— Directions for this task —
Find the line that contains "This screenshot has height=665, width=1200."; please output it and each line after it, exactly as shown, up to the end of the entries below, skipping pictures.

Pixel coordinate grounding data
● ● ● ● ●

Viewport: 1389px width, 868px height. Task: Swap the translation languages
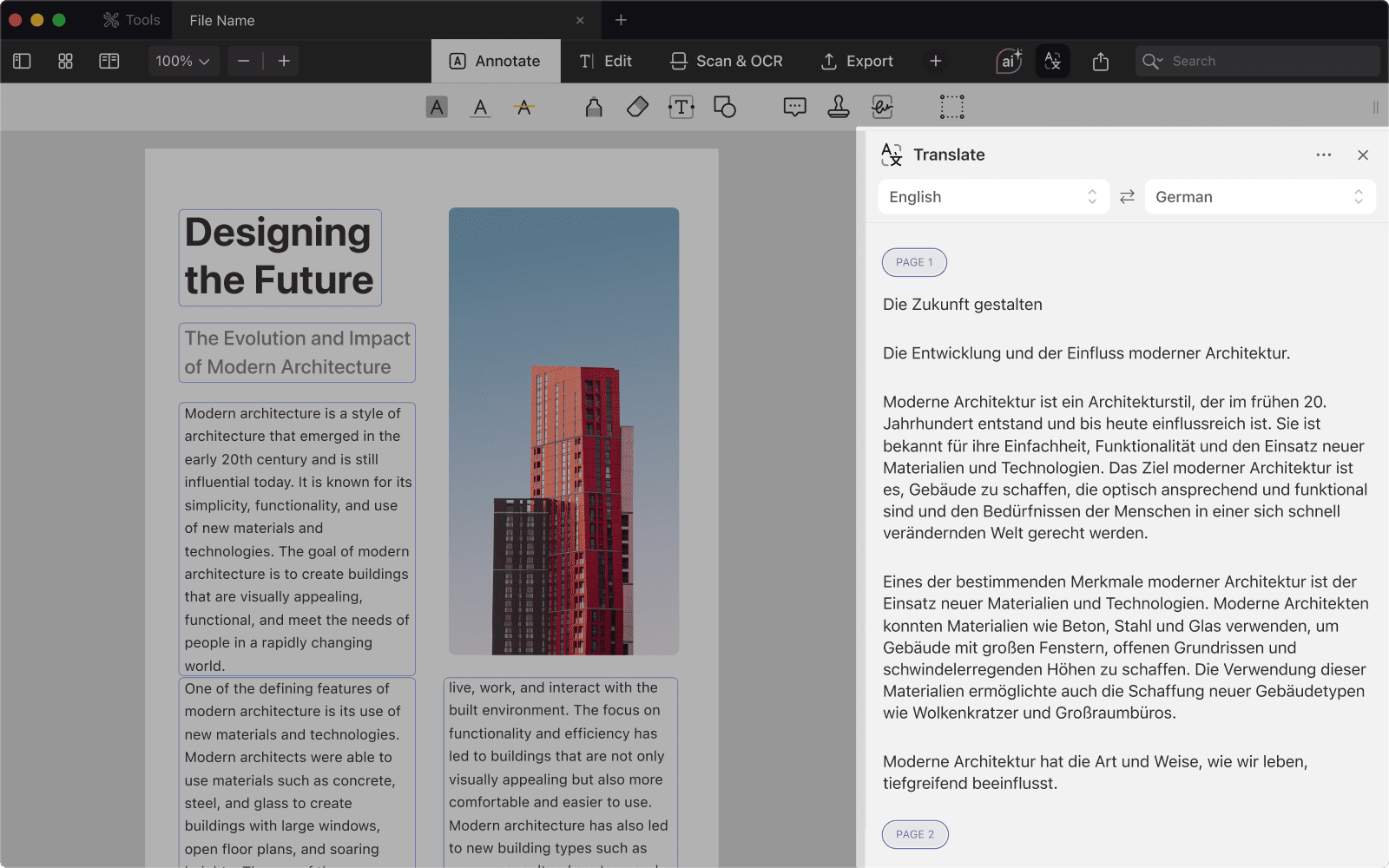point(1127,197)
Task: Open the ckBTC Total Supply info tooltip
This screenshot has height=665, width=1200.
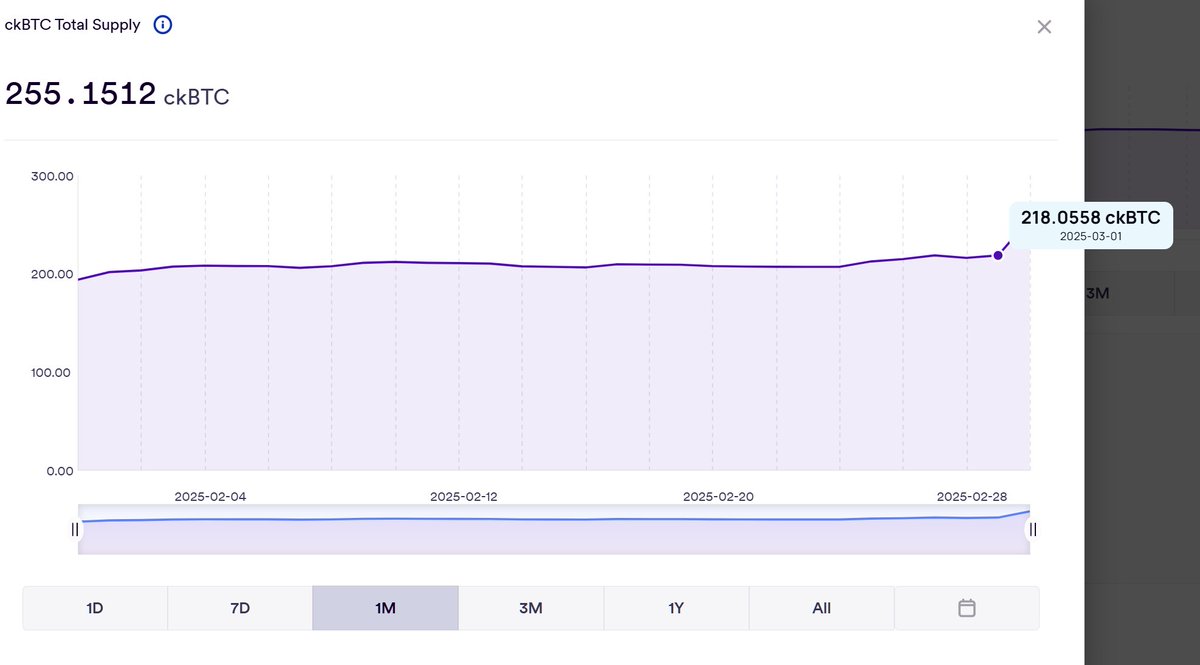Action: [x=162, y=24]
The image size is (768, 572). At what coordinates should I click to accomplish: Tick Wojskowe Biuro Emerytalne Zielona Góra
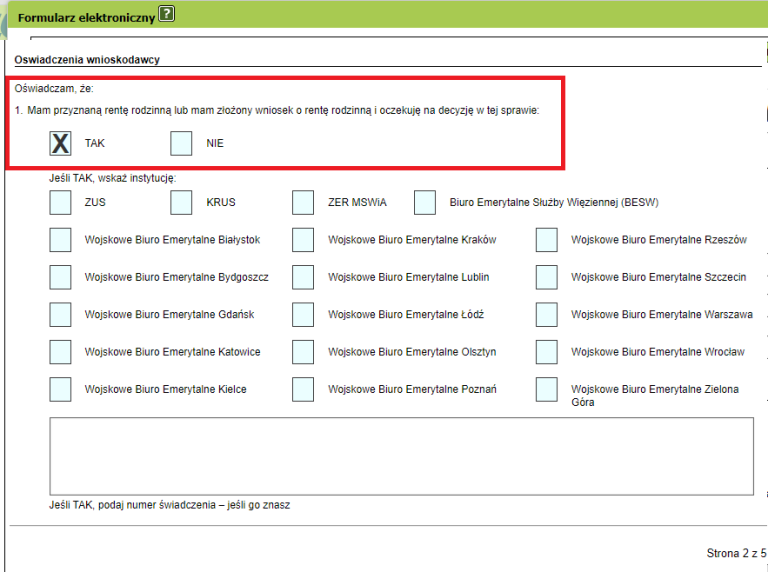coord(547,389)
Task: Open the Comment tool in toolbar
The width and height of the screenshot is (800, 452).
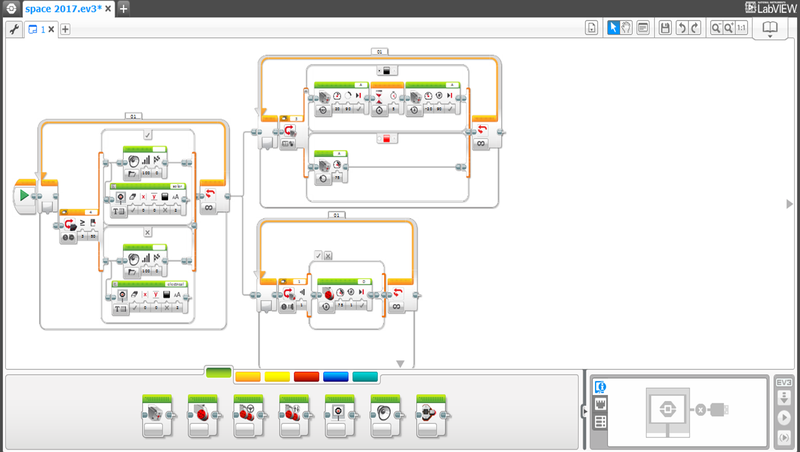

● ● ● ● ●

— Response area —
This screenshot has height=665, width=1200.
Action: [x=162, y=24]
The image size is (768, 572). At what coordinates should I click to accomplish: Tick Wojskowe Biuro Emerytalne Zielona Góra
coord(547,389)
Task: Open the Comment tool in toolbar
The width and height of the screenshot is (800, 452).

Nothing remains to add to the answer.